It is hard, at this point, for me not to feel that I have been speaking in another language or at least another dialect, one whose cadences and lexical peculiarities are foreign to our own idiom and, consequently, to our way of making sense of our experience. Leisure, idleness, contemplative beholding, spiritual and political aristocracies–all of this recalls to mind Alasdair MacIntyre’s observation that we use such words in much the same way that a post-apocalyptic society, picking up the scattered pieces of the modern scientific enterprise would use “neutrino,” “mass,” and “specific gravity”: not entirely without meaning, perhaps, but certainly not as scientists. The language I’ve employed, likewise, is the language of an older moral vision, a moral vision that we have lost.

I’m not suggesting that we ought to seek to recover the fullness of the language or the world that gave it meaning.
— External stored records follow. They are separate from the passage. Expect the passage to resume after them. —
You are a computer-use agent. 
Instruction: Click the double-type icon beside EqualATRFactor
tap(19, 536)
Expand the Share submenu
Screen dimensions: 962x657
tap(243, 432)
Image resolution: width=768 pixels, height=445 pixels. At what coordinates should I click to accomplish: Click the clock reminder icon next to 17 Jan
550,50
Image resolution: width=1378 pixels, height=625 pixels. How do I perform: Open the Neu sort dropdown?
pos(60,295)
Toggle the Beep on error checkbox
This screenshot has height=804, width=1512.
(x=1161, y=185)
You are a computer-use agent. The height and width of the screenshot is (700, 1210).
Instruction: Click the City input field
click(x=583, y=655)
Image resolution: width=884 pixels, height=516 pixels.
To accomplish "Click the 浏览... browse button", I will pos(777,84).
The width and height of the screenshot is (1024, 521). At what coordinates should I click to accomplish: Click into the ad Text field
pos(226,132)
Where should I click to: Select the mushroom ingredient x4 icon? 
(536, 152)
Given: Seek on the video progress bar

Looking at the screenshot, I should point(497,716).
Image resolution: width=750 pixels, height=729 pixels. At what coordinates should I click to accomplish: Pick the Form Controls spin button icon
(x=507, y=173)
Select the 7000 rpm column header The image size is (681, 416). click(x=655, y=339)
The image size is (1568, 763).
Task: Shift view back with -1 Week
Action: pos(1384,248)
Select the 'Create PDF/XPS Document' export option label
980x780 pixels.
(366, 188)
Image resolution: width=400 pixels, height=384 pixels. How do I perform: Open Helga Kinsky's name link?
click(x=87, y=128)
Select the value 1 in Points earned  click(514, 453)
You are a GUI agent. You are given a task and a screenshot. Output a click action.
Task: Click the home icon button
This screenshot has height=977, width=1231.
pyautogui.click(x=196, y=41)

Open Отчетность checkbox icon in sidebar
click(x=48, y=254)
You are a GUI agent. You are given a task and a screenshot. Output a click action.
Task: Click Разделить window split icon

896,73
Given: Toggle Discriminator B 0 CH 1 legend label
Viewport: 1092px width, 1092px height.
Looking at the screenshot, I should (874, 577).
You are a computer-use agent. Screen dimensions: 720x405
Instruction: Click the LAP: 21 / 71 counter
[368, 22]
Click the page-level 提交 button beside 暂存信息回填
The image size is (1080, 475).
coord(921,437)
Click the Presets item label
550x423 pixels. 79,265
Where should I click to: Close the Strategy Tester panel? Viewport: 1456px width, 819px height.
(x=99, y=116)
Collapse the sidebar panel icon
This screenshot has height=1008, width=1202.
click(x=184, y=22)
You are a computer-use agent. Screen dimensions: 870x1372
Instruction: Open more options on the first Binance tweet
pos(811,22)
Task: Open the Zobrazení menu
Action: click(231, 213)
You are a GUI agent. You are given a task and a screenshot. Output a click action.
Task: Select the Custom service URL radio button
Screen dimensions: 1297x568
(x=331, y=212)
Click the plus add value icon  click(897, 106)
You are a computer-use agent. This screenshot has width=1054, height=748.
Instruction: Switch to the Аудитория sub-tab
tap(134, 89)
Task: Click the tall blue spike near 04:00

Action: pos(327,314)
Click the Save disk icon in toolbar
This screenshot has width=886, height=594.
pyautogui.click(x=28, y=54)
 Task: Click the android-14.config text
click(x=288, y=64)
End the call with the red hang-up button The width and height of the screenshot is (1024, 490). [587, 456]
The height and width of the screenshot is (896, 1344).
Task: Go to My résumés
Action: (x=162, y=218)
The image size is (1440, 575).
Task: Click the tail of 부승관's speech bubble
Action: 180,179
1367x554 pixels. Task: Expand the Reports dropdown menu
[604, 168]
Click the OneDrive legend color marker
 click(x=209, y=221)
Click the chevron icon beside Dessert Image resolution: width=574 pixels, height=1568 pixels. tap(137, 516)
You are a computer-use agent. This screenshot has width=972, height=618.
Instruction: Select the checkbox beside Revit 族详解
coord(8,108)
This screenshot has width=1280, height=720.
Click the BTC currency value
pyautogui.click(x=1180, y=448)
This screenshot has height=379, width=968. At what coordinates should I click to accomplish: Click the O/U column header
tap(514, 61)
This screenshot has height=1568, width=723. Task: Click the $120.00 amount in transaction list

That would not be possible, of course. But what if we, nonetheless, desired to bring a measure of order to the condition of distraction that we might experience as an affliction? What if we sought some telos to direct and sustain our attention, to at least buffer us from the forces of distraction?

If such is the case, I commend to you Simone Weil’s reflections on attention and will. Believing that the skill of paying attention cultivated in one domain was transferable to another, Weil went so far as to claim that the cultivation of attention was the real goal of education: “Although people seem to be unaware of it today, the development of the faculty of attention forms the real object and almost the sole interest of studies.”

It was Weil who wrote, “Attention is the rarest and purest form of generosity.” A beautiful sentiment grounded in a deeply moral understanding of attention. Attention, for Weil, was not merely an intellectual asset, what we require for the sake of reading long, dense novels. Rather, for Weil, attention appears to be something foundational to the moral life:

“There is something in our soul that loathes true attention much more violently than flesh loathes fatigue. That something is much closer to evil than flesh is. That is why, every time we truly give our attention, we destroy some evil in ourselves.”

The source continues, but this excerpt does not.